Advocacy Filmmaking

Michael Moore shows his incredible skill in the obviously, appropriately biased 'Fahrenheit 9/11'

When I was growing up, Americans commonly watched a nightly network news broadcast. These days, only a minority does so, and the news they watch is highly sanitized compared to what was seen in the early '70s.

Nearly every night, I saw individual human bodies that had been burned, shot or dismembered by acts of war. While there was a wide-ranging debate about whether or not that war was justified, there was no way to hide from the damage it was exacting on both Americans and the Southeast Asians we were engaged with.

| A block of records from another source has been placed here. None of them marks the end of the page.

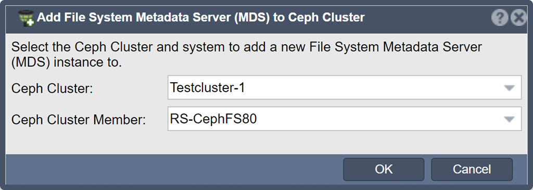
Task: Click the 'Ceph Cluster:' field label
Action: [52, 88]
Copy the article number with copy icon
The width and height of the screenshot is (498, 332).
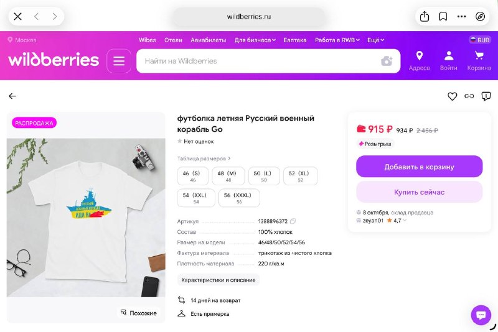coord(293,221)
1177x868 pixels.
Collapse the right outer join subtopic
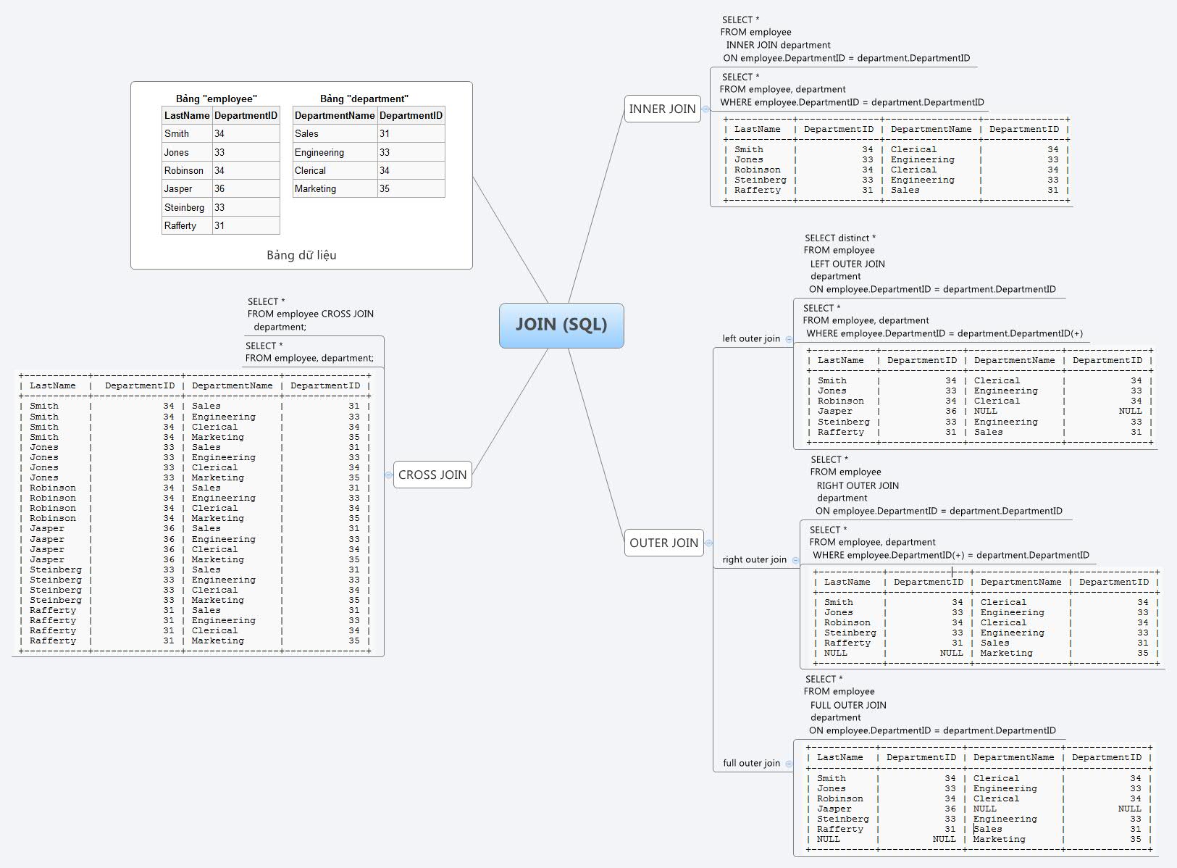[794, 559]
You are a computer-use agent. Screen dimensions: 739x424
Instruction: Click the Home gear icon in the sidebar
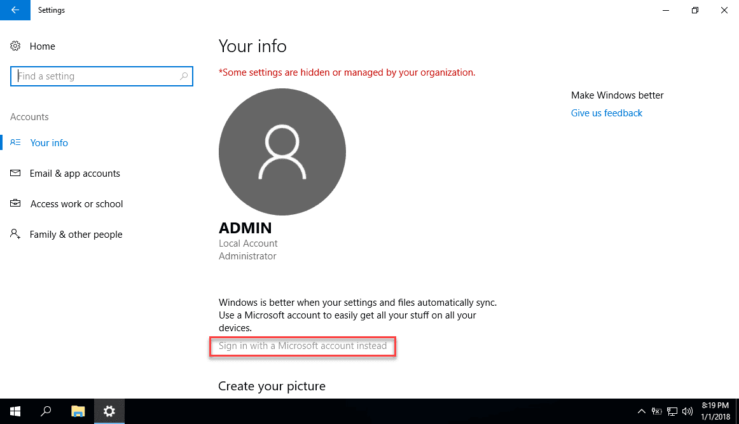click(x=15, y=46)
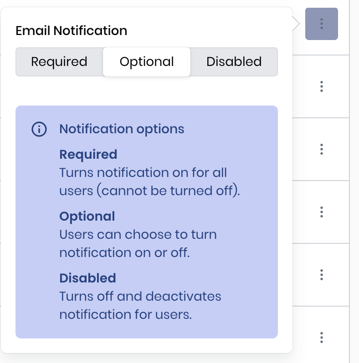This screenshot has width=359, height=363.
Task: Open the third three-dot row menu from top
Action: [x=322, y=149]
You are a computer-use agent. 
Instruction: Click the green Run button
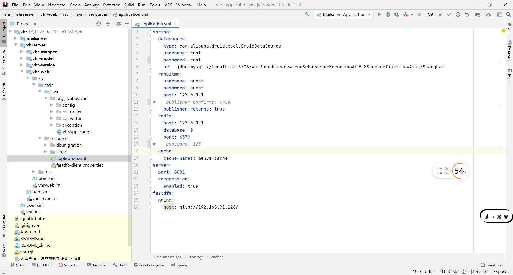(x=379, y=14)
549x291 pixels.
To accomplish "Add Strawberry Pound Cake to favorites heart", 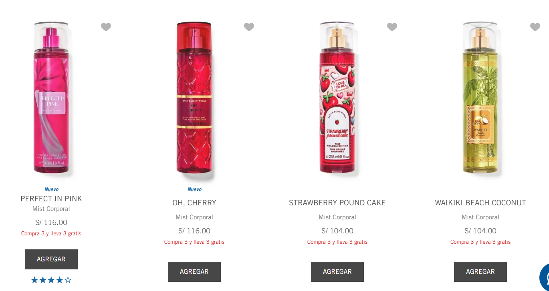I will (x=392, y=27).
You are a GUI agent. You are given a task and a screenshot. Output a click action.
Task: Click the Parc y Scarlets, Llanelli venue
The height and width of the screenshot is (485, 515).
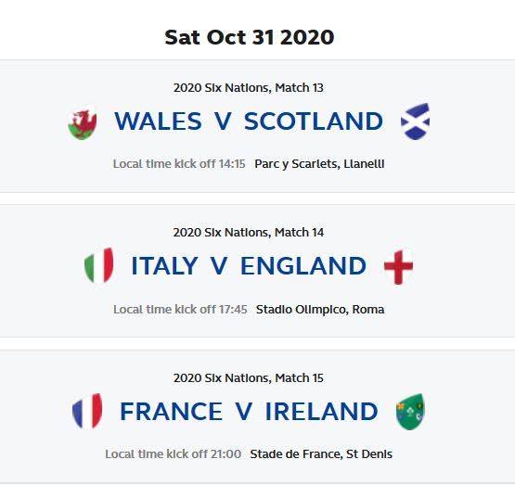(319, 164)
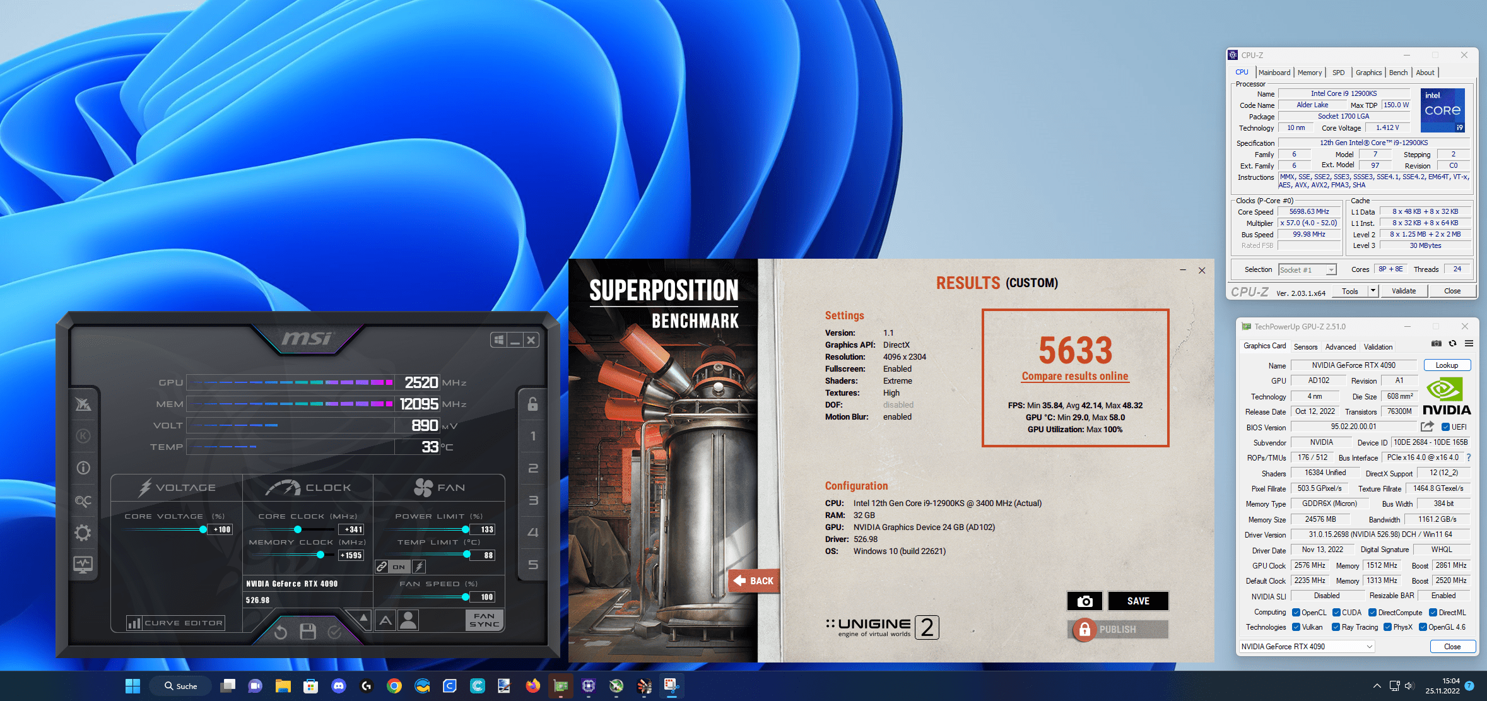This screenshot has width=1487, height=701.
Task: Click Compare results online link
Action: tap(1075, 376)
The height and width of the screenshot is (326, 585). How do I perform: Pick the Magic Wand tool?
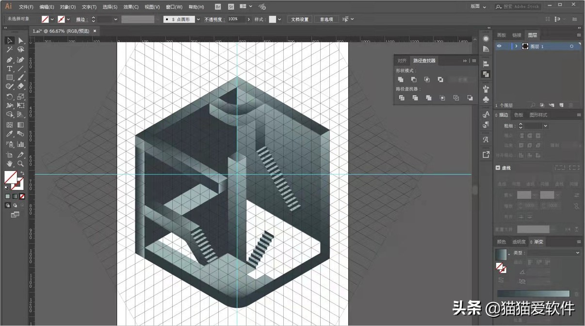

What I find most valuable in Michael Moore's Fahrenheit 9/11 is that it attempts to show the cost of war. This becomes most explicit in the final third of the film, when Moore interviews U.S. soldiers who have suffered multiple amputations, and when he speaks with the mother of a young soldier killed in combat.

Of course, all this is in the service of attempting to unseat George W Bush. I don't think an political attack is an unreasonable goal for a film: Polemic is important, and it's at its best when it's practiced by an artist of Moore's skill.

And it's as an artist that Moore is most successful. Fahrenheit 9/11 is certainly not great journalism (most of its newsworthy moments come from editing together clips from other sources), nor is it really in the let-the-images-speak-for-themselves documentary tradition of Frederick Wiseman or the Maysles.

Rather, because it's so particular in its bias, it's much more a piece of advocacy filmmaking. But it's still a piece of filmmaking, and on aesthetic merits alone, it's an excellent one.

Clearly, this is meant to be a manipulative film, and it certainly succeeds. The sad parts are legitimately sad; the funny parts actually funny. It's the way that Moore presents these parts, and the way he weaves them together, that show his artistry as a filmmaker. Of course, when you've got tape of Paul Wolfowitz sucking on a comb and then running it through his hair, then spitting on his hand, and then running that through his hair, you don't really need to be a great artist to get laughs.

But when Moore presents the events of Sept. 11, you can really see his skill. Instead of subjecting the audience to the now-overexposed images of the planes hitting the towers, Moore uses a black screen with a montage of voices, and then cuts to close-up shots of the faces of people viewing the attack. It's incredibly powerful and addresses the terror far better than the more titillating and Hollywood sight of the distant explosion.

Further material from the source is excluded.